Premium growth was offset by changes in demand of several large state catastrophe programs which Renaissance says purchased private market reinsurance in prior periods but did not renew in 2009.

Underwriting income for the reinsurance segment was $212.4 million and the combined ratio was 6.8 percent in the second quarter of 2009, compared to $157.9 million of underwriting income and a combined ratio of 30.2 percent in the second quarter of 2008.

The increase in underwriting income was primarily due to favorable development on prior year reserves of $96.4 million including reductions in estimated ultimate losses on hurricanes Gustav and Ike (2008), the United Kingdom flooding (2007) and European windstorm Kyrill (2007).

The company held $100.5 billion in catastrophe bonds as of June 30, representing 1.6 percent of its total managed investment portfolio.

As defined by the company, “total managed catastrophe premiums” are gross catastrophe premiums written by Renaissance Reinsurance and its related joint ventures.
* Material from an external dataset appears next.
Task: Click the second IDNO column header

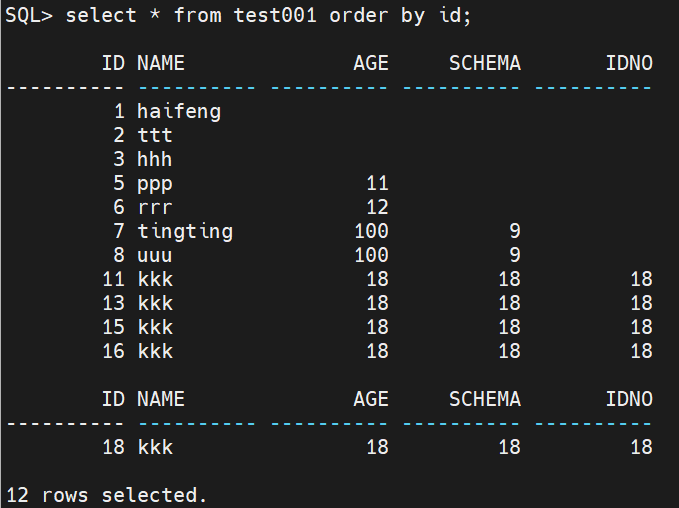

This excludes catastrophe premiums assumed from the company’s Individual Risk business.

Swiss Re

The Zurich-based reinsurer reported gross  premiums  earned  within its property/casualty segment increased  to  $4.2  billion  in  the  second  quarter  of  2009,  compared  to  $3.8  billion  in  the  second  quarter  of  2008. 

The  combined  ratio  for P/C improved  to  89.4 percent  in  the  second  quarter  of  2009  from  91.0 percent  in   the  same  period  of  the  previous  year. The change was the result  of  what Swiss Re describes as “disciplined  underwriting  and  expense  management. The company added that the combined ration was helped by the absence  of  adverse  prior  year  development.
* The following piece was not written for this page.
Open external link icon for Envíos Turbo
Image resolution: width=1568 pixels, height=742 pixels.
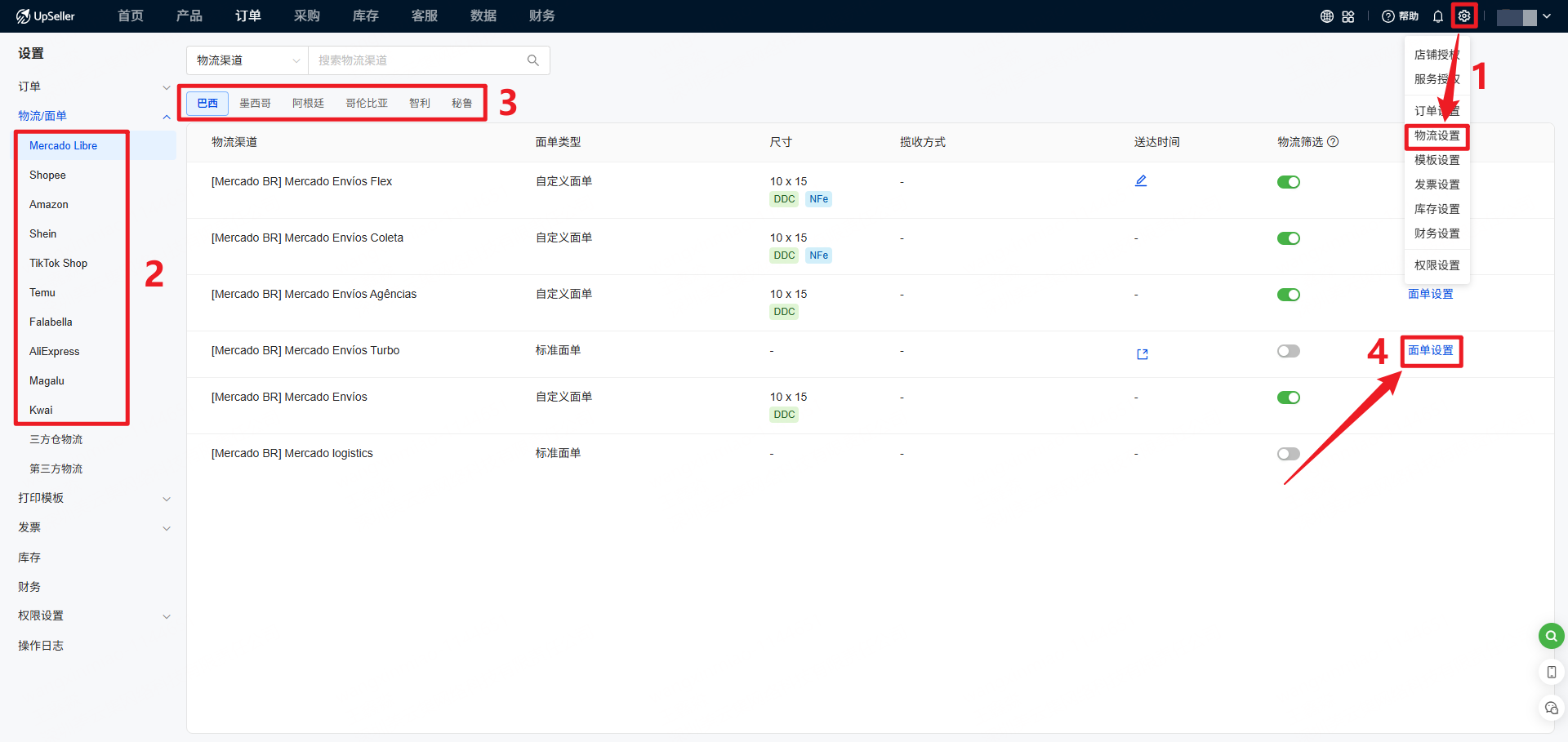tap(1142, 354)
More specifically, the  combined  ratio  for  the  property  business  was  67.7 percent  for  the  reporting  period,  compared  to  64.9 percent  in  the  second  quarter  of  2008.  The  combined  ratio  for the casulaty line improved  to  103.8 percent  in  the  second  quarter  of  2009  from  116.5 percent  in  the  same  period  of  2008,  largely  due  to  the  absence  of  unfavourable  prior  year  development. 

The information contained above was obtained from the individual companies’ financial statements. RiskMarketNews does not endorse any of the information provided.